- [RECORDS TO USE]

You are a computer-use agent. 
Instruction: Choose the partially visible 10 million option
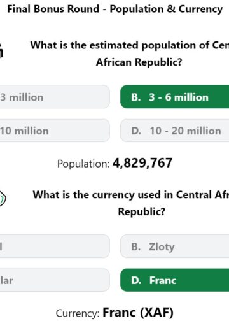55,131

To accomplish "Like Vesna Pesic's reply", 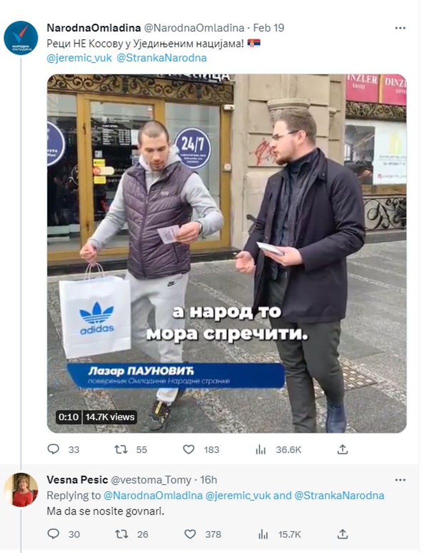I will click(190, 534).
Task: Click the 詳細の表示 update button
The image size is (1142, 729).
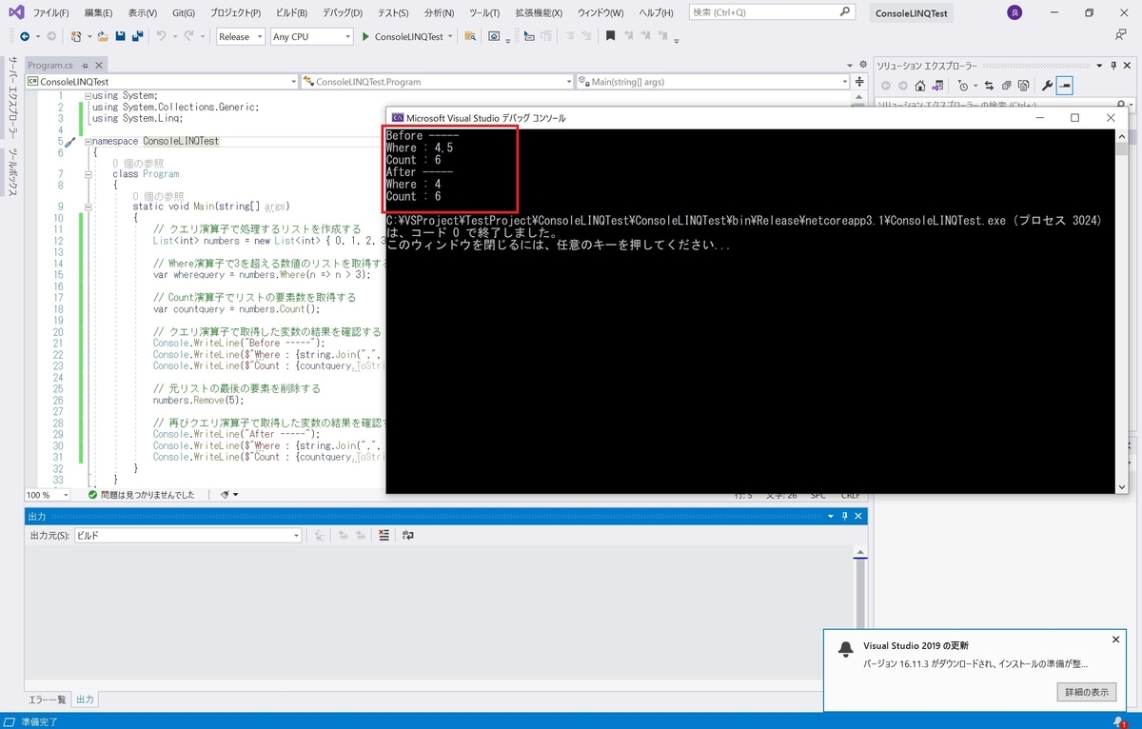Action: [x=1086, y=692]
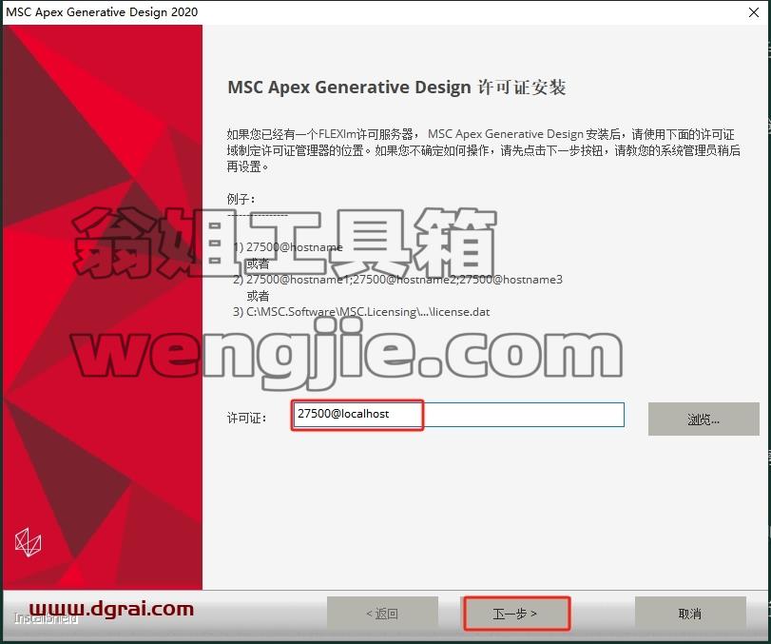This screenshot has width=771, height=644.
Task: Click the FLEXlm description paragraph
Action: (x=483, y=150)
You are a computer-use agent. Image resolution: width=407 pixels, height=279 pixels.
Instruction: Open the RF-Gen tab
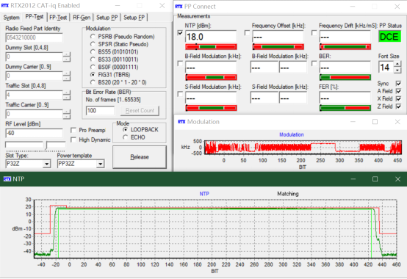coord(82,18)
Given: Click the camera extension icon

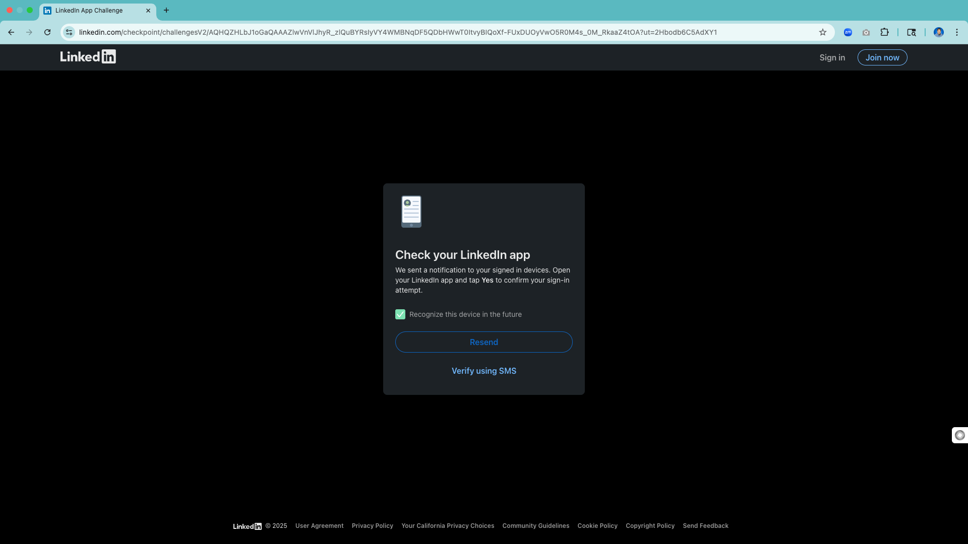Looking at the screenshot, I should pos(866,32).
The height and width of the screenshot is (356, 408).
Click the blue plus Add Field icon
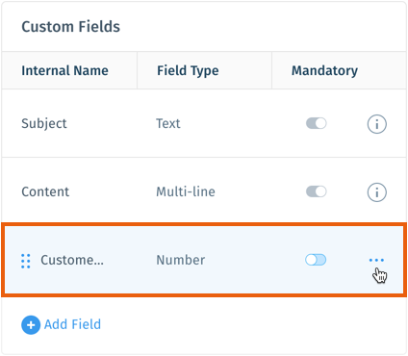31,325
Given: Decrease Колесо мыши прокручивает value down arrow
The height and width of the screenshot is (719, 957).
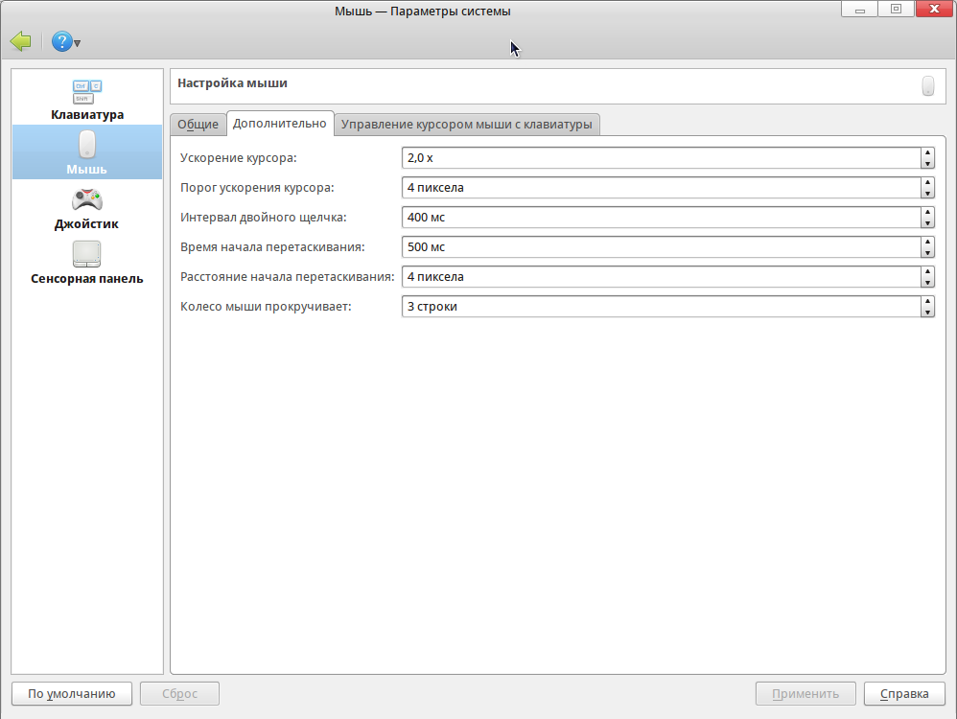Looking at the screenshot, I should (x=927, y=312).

---

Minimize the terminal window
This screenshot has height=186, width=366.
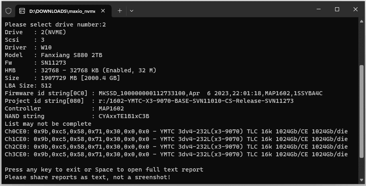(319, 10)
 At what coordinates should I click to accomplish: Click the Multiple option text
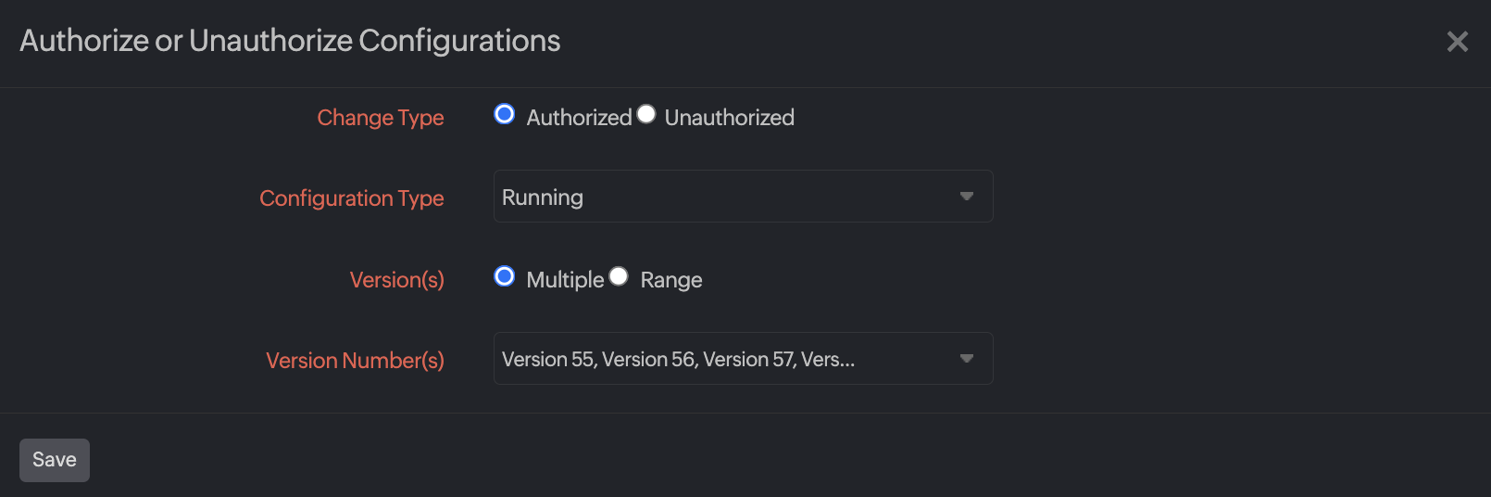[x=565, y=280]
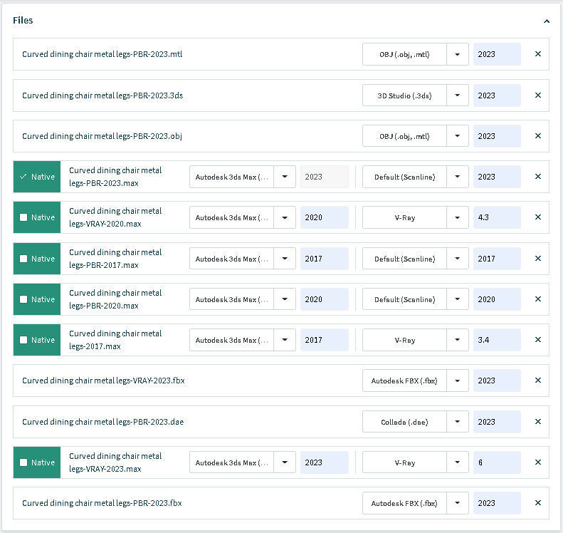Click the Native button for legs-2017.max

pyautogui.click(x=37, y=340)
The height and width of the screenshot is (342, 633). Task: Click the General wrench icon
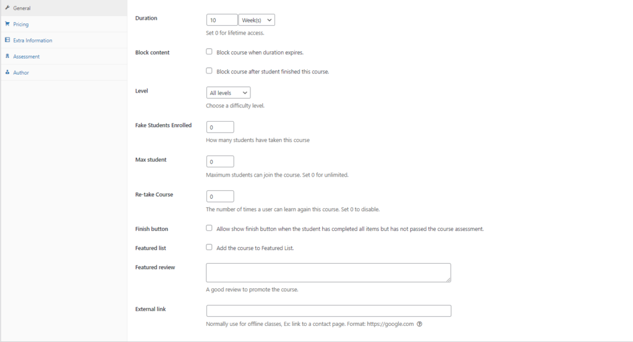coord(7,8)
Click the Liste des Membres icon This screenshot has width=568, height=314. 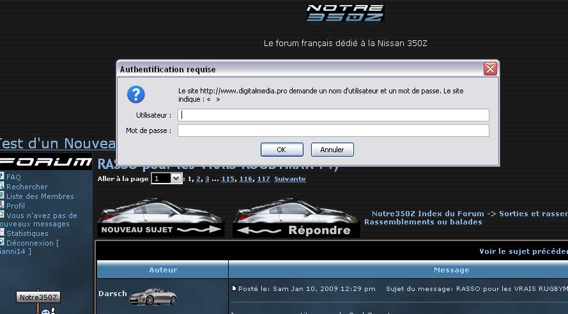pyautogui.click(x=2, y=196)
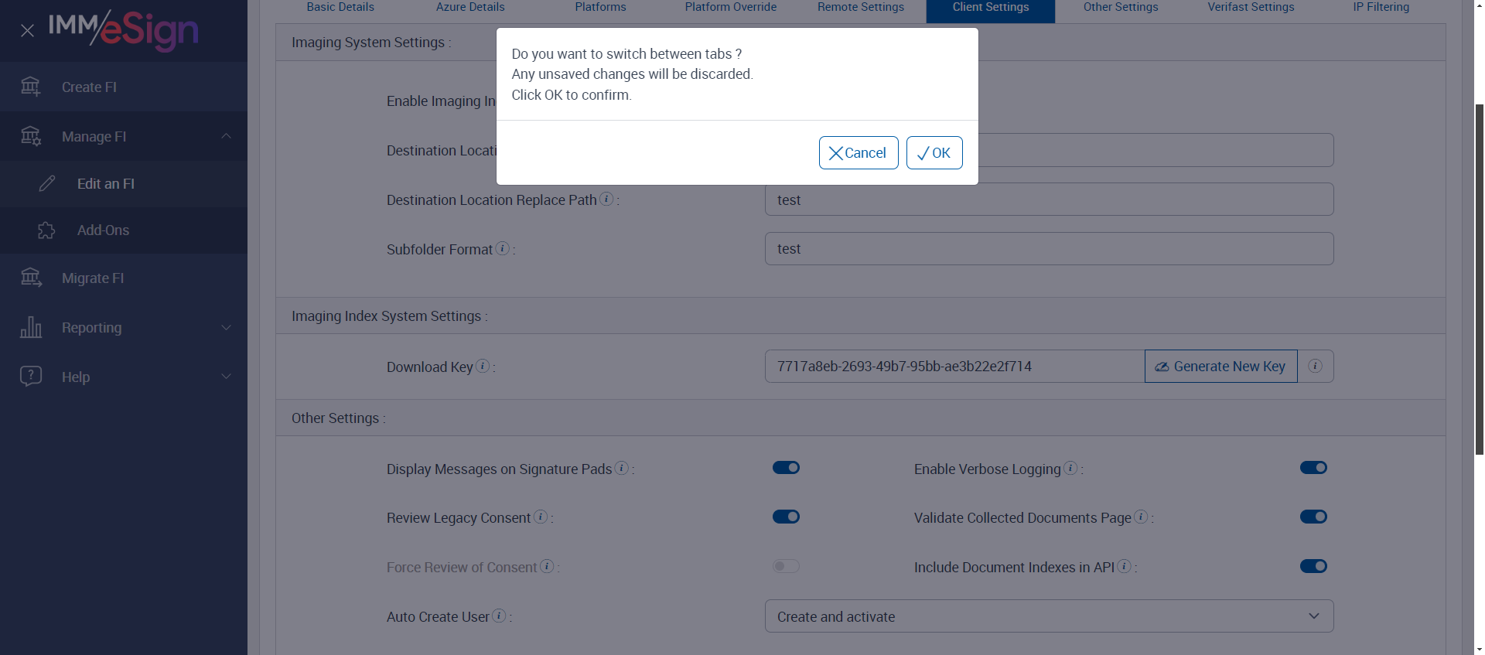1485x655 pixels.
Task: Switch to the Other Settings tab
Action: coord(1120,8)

- [WHAT YOU NEED TO DO] Update the part of the records that opens with the line containing "Given: Decrease Колесо" and closes with the line containing "Looking at the screenshot, I should (x=927, y=312)." by replacing "down arrow" with "up arrow" and leaving everything else unchanged. Omit the pictures from your answer.

- [SOLUTION FOR THIS PROBLEM]
Given: Decrease Колесо мыши прокручивает value up arrow
The height and width of the screenshot is (719, 957).
Looking at the screenshot, I should (x=927, y=312).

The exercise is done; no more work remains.